なお、酢酸発酵はアルコールの酸化を伴う反応であり、NAD+の還元を伴う。収支式は以下の通り

   C2H5OH + 2NAD+ + H2O → 2CH3COOH + 2NADH


 いろいろな嫌気呼吸

 硝酸塩呼吸

 無機窒素化合物を用いる代謝系には異化的硝酸還元および同化的硝酸還元の二つが存在するが、硝酸塩呼吸とは前者を指す。すなわち、嫌気条件下で硝酸塩を最終電子受容体として用い、一酸化窒素、亜酸化窒素、窒素などを放出する代謝系である。別名、脱窒反応、脱窒ともいう。

 硝酸塩呼吸に特有な反応とは以下の反応である。

 NO3- + e- → NO2-
 NO2- + e- → NO↑
 NO + e- → N2O↑
 N2O + e- →N2↑

 硫酸塩呼吸
 硝酸塩呼吸と同様に硫酸塩還元も異化的、同化的に分類できるが、硫酸塩呼吸は前者を示す。すなわち嫌気条件下で硫酸イオン(SO4-)の還元を行ない最終的に硫化水素(H2S)を放出する系である。

 H2 → 2H+ + 2e-

 炭酸塩呼吸

 炭酸塩呼吸とは別名メタン発酵でよく知られる反応系であり、この反応系を持つのは古細菌であるメタン菌群およびArchaeoglobus属のみである。
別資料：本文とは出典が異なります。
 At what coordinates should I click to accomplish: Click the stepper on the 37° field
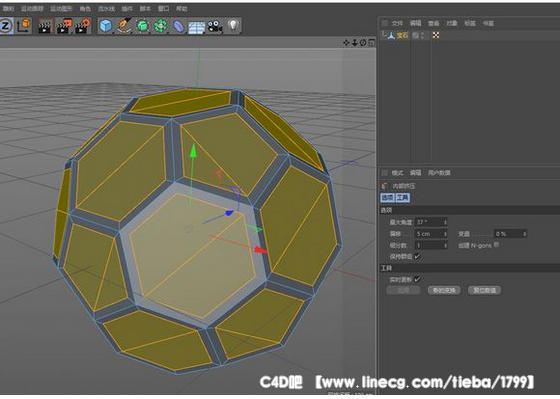(x=445, y=222)
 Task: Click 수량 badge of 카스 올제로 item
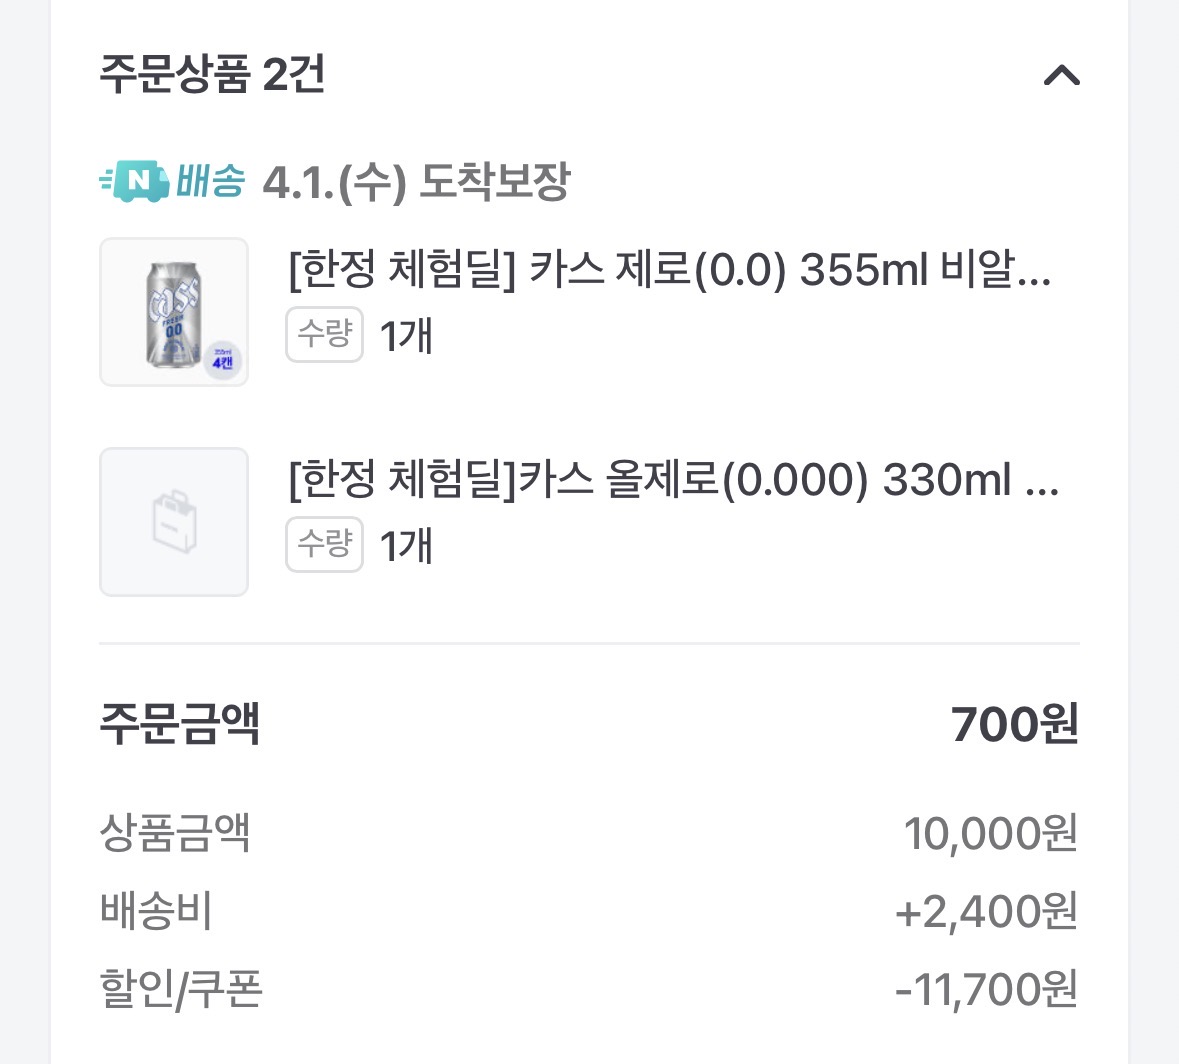click(x=324, y=544)

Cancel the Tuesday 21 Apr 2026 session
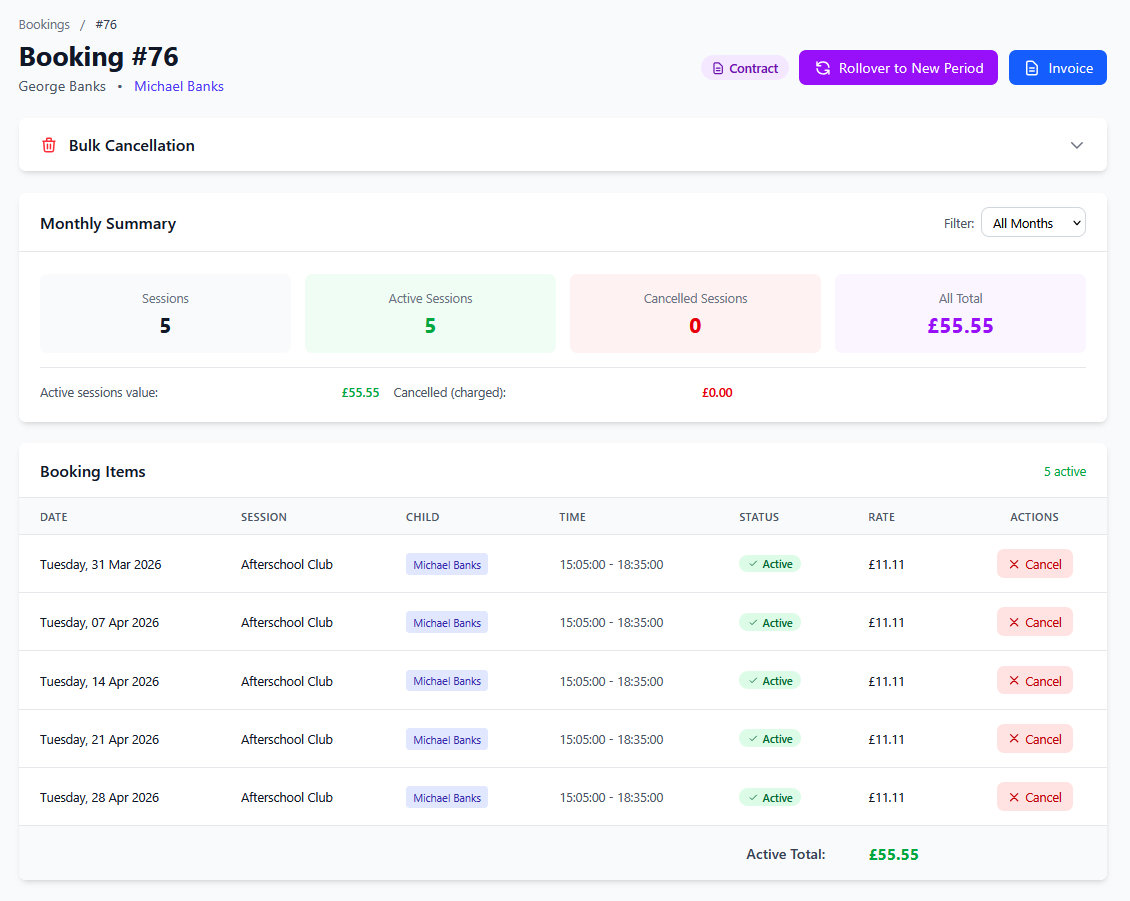[1034, 739]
特異な酵素、補酵素群からなる反応系であり、メタン菌に類似のこの代謝系を持つ生物群は知られていない。二酸化炭素から水素、ギ酸、酢酸などの電子を用いて、最終的にメタンにまで還元する反応である。収支式は以下の通りである。

 4H2 + CO2 → CH4 + 2H2O


 他の嫌気呼吸について

 現在、様々な代謝系が真正細菌、古細菌から見つかってきている。代謝系の多様さは真核生物の比ではない。鉄細菌と呼ばれる、鉄を還元してエネルギーを得る系も存在し、TMAO(トリメチルアミンオキサイド)、DMSO(ジメチルスルフォキシド)といった有機化合物をエネルギー源にする生物群も存在する。これらの代謝系は未解明な部分が多い。